According to embodiments of the present disclosure, during a start-up process, the magnitude and a frequency of the alternating voltage are adjusted based on the following manner: without exceeding a maximum current range of a power supply, the fuel cell, and accessories thereof, if an internal resistance of the fuel cell reduces, reducing the absolute value of the magnitude of the alternating voltage and increasing the frequency, and if the internal resistance of the fuel cell increases, increasing the absolute value of the magnitude of the alternating voltage and reducing the frequency, so as to increase a heat production rate.
According to embodiments of the present disclosure, during a start-up process, the magnitude and a frequency of the alternating current are adjusted based on the following manner: without exceeding a maximum current range of a power supply, the fuel cell, and accessories thereof, if the internal resistance of the fuel cell reduces, reducing the absolute value of the magnitude of the alternating current and increasing the frequency, and if the internal resistance of the fuel cell increases, increasing the absolute value of the magnitude of the alternating current and reducing the frequency, so as to increase the heat production rate.

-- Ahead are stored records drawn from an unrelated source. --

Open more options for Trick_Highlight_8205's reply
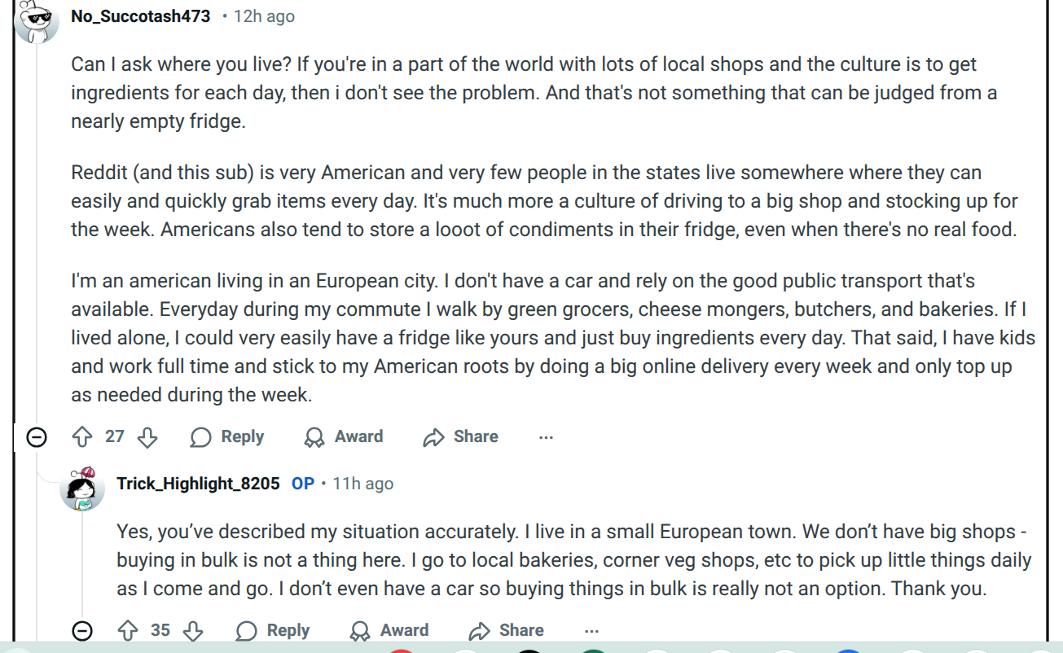Screen dimensions: 1063x653 [591, 630]
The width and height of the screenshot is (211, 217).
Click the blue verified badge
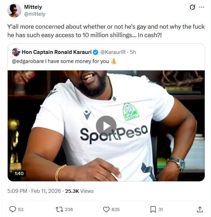point(95,52)
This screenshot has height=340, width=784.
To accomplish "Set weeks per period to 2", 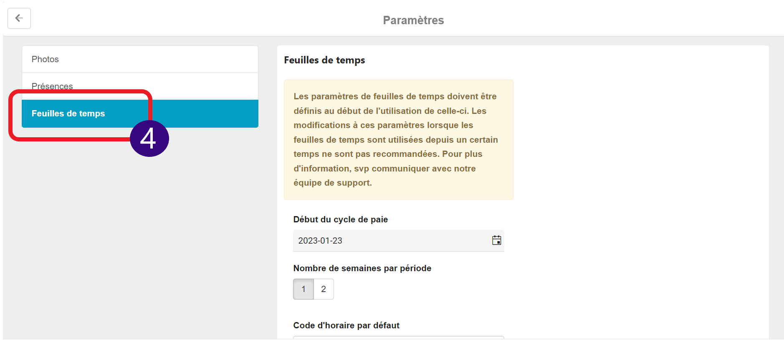I will pos(324,289).
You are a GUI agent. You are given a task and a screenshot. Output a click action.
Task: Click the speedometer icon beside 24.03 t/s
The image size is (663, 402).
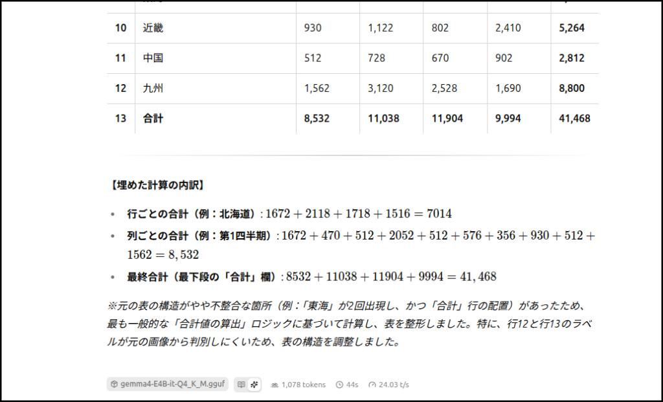pos(372,385)
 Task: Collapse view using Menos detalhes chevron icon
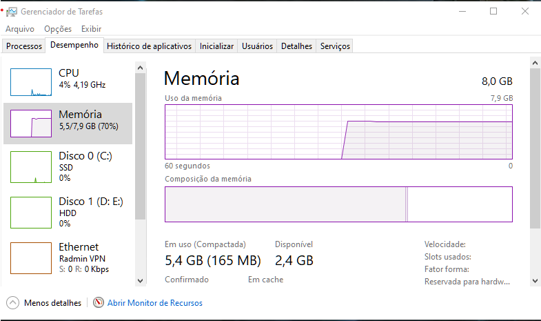coord(13,302)
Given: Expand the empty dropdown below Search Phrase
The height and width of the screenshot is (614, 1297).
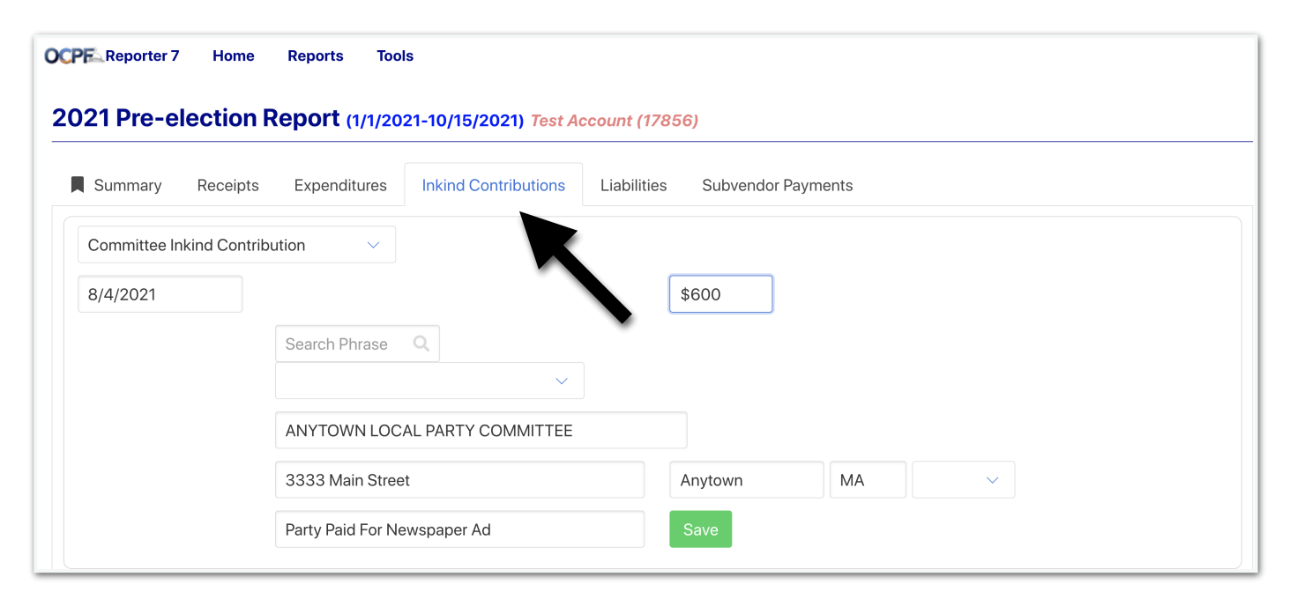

According to embodiments of the present disclosure, the method further includes that, before the fuel cell enters a subzero environment, the internal resistance of the fuel cell is controlled to be in a range from 0.2 Ω·cm2 to 8 Ω·cm2 by purging the fuel cell with gas. In other words, before the fuel cell enters the subzero environment, an average internal resistance of the fuel cell is controlled to be in a range from 0.2 Ω·cm2 to 8 Ω·cm2 per sheet by purging the fuel cell with gas. Consequently, the ohmic heat generation of the battery may be fully utilized.
According to embodiments of the present disclosure, the method further includes that, after the subzero start-up is completed, a concentration of hydrogen in the air electrode is reduced by gas purging or by controlling the current or voltage of the fuel cell. Consequently, it is possible to reduce an occurrence of carbon corrosion caused by a formation of a hydrogen void interface resulted from a contact with oxygen.
According to embodiments of the present disclosure, the fuel cell is a proton exchange membrane fuel cell or a phosphoric acid fuel cell. Consequently, the application range is wild.
The present disclosure also provides an apparatus for subzero start-up based on the above method, including the fuel cell, a hydrogen supply device, and a current generation device, wherein an air outlet of the hydrogen supply device is simultaneously connected to the hydrogen electrode and the air electrode of the fuel cell, or the air outlet of the hydrogen supply device is connected to any one of the hydrogen electrode and the air electrode of the fuel cell, and the hydrogen electrode and the air electrode of the fuel cell are connected by a pipe, so as to introduce the gas containing the hydrogen having the mass percentage of 5% to 100% to the air electrode and the hydrogen electrode of the fuel cell; and a positive electrode and a negative electrode of the current generation device are respectively connected to the hydrogen electrode and the air electrode of the fuel cell, so as to apply current or voltage control to the fuel cell; in other words, including the fuel cell, the hydrogen supply device, and the current generation device, wherein the air outlet of the hydrogen supply device is simultaneously connected to the hydrogen electrode and the air electrode of the fuel cell, or the air outlet of the hydrogen supply device is connected to any one of the hydrogen electrode and the air electrode of the fuel cell, and the hydrogen electrode and the air electrode of the fuel cell are connected by the pipe, so as to provide the hydrogen-containing atmosphere for the fuel cell; and the positive electrode and the negative electrode of the current generation device are respectively connected to the hydrogen electrode and the air electrode of the fuel cell, so as to apply the current or voltage control to the fuel cell.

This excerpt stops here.